- From: Jeremy Carroll <jjc@hpl.hp.com>
- Date: Thu, 20 Dec 2007 08:56:53 -0500
- To: public-iri@w3.org
Summary: suggest swapping two sentences to be clearer that %-encoding of
*any* problematic character is permitted during data entry.
Hi Martin,
I hadn't realised that there was a draft - I too have an editorial
problemette.
I was actually trying to use the IRI RFC to resolve a problem from one
of my IRI library users, concerning an xpointer frag-ID involving [ and ].
I found this paragraph, and then had some problems.
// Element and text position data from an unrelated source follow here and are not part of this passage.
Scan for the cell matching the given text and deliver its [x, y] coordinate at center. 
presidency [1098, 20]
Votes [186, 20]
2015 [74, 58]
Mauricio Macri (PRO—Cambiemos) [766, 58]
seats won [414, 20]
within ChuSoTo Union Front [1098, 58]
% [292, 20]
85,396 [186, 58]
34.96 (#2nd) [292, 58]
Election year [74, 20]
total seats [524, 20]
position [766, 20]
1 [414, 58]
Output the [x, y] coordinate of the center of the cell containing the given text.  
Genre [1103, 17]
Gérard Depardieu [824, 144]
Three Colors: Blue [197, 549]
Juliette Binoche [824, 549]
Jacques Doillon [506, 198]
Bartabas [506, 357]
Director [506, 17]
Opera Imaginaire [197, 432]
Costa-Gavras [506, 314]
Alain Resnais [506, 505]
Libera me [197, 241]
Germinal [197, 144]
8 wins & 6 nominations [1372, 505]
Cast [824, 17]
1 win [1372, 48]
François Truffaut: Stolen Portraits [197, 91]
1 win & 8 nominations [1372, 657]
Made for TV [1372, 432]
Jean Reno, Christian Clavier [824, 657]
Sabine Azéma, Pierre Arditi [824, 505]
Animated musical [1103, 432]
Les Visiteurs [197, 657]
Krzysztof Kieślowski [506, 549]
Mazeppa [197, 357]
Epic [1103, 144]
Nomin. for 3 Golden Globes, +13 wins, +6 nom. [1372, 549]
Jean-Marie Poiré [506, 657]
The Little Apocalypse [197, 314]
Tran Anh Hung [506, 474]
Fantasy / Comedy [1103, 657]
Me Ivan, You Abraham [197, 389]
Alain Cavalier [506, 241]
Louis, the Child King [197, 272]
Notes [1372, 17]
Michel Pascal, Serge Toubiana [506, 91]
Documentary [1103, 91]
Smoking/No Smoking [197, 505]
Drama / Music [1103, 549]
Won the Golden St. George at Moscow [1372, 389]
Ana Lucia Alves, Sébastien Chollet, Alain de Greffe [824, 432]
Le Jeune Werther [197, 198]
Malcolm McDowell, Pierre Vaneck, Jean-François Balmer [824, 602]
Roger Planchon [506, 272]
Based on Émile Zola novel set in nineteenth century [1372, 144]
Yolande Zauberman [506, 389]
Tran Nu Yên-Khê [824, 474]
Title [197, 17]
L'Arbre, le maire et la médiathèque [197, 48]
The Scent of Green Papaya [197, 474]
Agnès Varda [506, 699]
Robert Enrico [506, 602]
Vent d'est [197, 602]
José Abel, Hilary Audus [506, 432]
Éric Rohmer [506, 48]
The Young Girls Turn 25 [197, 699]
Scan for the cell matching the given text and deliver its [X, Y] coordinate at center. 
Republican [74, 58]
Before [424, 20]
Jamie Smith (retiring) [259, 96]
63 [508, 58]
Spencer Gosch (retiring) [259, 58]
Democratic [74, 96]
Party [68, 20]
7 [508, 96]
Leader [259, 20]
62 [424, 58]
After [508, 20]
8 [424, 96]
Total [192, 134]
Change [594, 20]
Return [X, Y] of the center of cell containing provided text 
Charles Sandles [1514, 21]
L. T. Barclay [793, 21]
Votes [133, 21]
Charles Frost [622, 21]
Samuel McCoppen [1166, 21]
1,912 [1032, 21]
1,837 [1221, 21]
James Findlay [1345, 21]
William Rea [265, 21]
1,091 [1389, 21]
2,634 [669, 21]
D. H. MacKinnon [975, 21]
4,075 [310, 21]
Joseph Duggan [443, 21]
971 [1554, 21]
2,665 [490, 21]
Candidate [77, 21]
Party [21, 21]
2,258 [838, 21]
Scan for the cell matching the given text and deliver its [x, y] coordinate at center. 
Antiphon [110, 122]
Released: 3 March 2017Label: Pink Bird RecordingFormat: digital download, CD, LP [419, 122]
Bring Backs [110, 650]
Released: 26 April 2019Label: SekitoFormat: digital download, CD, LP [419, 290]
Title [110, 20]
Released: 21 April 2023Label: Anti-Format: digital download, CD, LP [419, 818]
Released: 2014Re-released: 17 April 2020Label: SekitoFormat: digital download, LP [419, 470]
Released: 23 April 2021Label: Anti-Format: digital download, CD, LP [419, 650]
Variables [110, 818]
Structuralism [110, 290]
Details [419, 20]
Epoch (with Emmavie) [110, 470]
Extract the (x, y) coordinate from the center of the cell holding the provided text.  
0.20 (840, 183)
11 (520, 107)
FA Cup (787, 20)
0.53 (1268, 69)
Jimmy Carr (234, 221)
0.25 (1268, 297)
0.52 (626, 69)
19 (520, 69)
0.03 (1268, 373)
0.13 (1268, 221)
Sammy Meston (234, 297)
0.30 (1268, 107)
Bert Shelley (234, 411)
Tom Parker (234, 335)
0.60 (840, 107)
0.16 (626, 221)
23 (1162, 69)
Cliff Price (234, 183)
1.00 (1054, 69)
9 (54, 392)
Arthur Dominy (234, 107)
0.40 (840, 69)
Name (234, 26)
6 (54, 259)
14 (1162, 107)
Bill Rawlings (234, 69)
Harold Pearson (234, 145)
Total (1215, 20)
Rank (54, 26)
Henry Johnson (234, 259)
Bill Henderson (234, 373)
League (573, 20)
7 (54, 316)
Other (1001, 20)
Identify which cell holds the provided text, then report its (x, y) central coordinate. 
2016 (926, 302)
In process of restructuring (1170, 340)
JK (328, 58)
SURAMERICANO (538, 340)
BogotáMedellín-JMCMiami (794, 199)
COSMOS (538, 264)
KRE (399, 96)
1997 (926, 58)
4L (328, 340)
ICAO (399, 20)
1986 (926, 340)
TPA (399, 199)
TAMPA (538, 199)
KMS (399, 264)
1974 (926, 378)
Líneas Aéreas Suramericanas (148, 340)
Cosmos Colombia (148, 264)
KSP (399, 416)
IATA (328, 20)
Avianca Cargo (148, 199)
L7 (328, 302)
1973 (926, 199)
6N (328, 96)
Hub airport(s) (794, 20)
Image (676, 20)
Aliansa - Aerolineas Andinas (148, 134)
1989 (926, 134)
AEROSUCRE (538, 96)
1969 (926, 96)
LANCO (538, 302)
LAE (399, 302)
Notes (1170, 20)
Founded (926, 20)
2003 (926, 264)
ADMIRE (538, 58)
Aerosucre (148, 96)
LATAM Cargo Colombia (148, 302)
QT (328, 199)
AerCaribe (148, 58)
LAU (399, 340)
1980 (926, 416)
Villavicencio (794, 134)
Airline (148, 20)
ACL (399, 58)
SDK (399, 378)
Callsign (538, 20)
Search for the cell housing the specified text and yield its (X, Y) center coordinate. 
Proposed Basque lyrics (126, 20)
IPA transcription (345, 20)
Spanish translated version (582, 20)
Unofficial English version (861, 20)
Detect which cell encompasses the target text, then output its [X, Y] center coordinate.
Protocols and formats that have used earlier
definitions of IRIs including these characters MAY require percent-
encoding of these characters as a preprocessing step to extract the
actual IRI from a given field. This preprocessing MAY also be used
by applications allowing the user to enter an IRI. Please note that
the number sign ("#"), the percent sign ("%"), and the square bracket
characters ("[", "]") are not part of the above list and MUST NOT be
converted.
This paragraph is in the section about IRI to URI conversion.
The last sentence quoted initially appears clear. IRI library software
MUST NOT do such a conversion, and so
http://example.org/x#xpointer(foo[3])
is not an IRI, since nothing gets converted and it is not a URI.
But then to use something like xpointer, someone, somewhere, has to do
the conversion from [ ] to the appropriate % encodings. At first blush,
the MUST NOT in that last sentence, seems to prohibit everyone,
everywhere, which would then make such frag IDs unusable.
The MUST NOT is in the context of IRI to URI conversion, so, it probably
does not have the universal scope suggested in the first blush.
In terms of the obvious reading of the text, it also seems to cover the
data entry scenario covered in the preceeding sentence. For such a
scenario, it seems too strong.
So, in terms of effect, I would like to suggest that on data entry,
application specific behaviour to percent encode characters that would
otherwise be problematic is OK ... but during IRI processing the MUSTs
stand as is, with the MAY for backward compatibility.
I think text wise it is then best to invert the last two sentences,
since the MUST NOT refers to IRI-to-URI conversion, not to data entry.
e.g. replace quoted text with
Protocols and formats that have used earlier
definitions of IRIs including these characters MAY require percent-
encoding of these characters as a preprocessing step to extract the
actual IRI from a given field. Please note that
the number sign ("#"), the percent sign ("%"), and the square bracket
characters ("[", "]") are not part of the above list and MUST NOT be
converted.
Similarly, preprocessing involving percent encoding of otherwise
problematic characters MAY also be used
by applications allowing the user to enter an IRI.
I do not recall the full discussion concerning these issues. If, in
fact, there was a decision that frag IDs like #xpointer(foo[3]) are
simply too difficult to get right, and were a mistake, and are not
supported, then the current text is OK, but possibly should be
strengthened to:
... and MUST NOT be
converted, either during IRI-to-URI conversion, or by applications
allowing the user to enter an IRI.
(although that could be phrased better).
Jeremy
Received on Thursday, 20 December 2007 13:57:29 UTC